◆ Exercise brief: Render every line of the data exactly as written, and leave out the pictures.

------------------------------

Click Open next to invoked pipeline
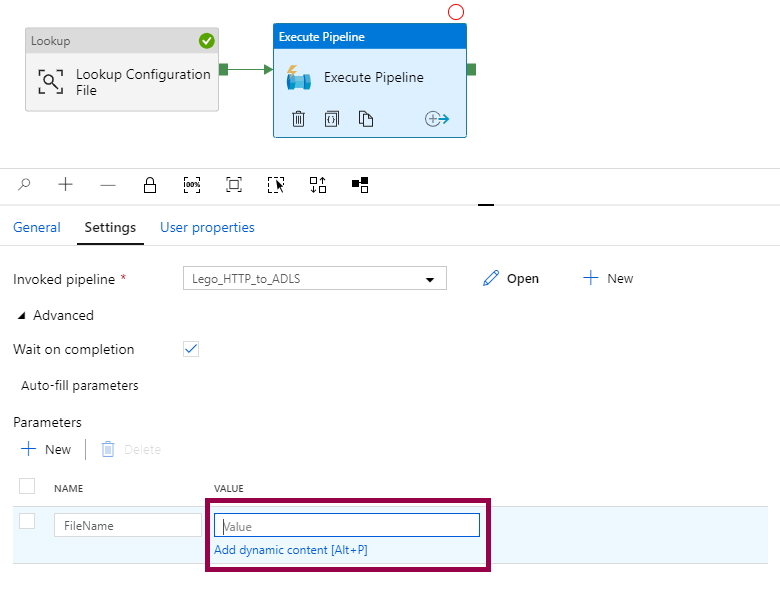The image size is (780, 590). [511, 279]
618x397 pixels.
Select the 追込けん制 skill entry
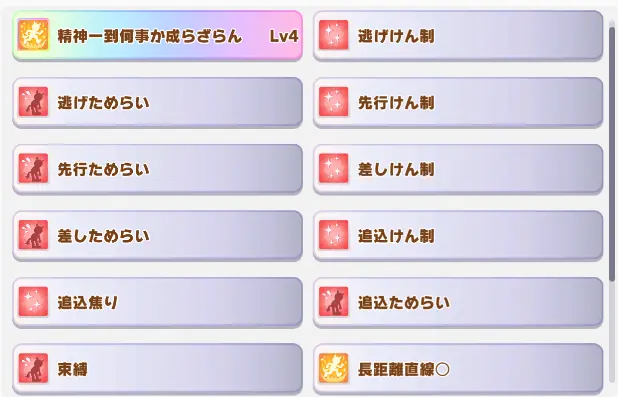point(458,235)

------------------------------

◆ Answer box:
Click Open next to invoked pipeline
The image size is (780, 590). [511, 279]
618x397 pixels.
Select the 追込けん制 skill entry
point(458,235)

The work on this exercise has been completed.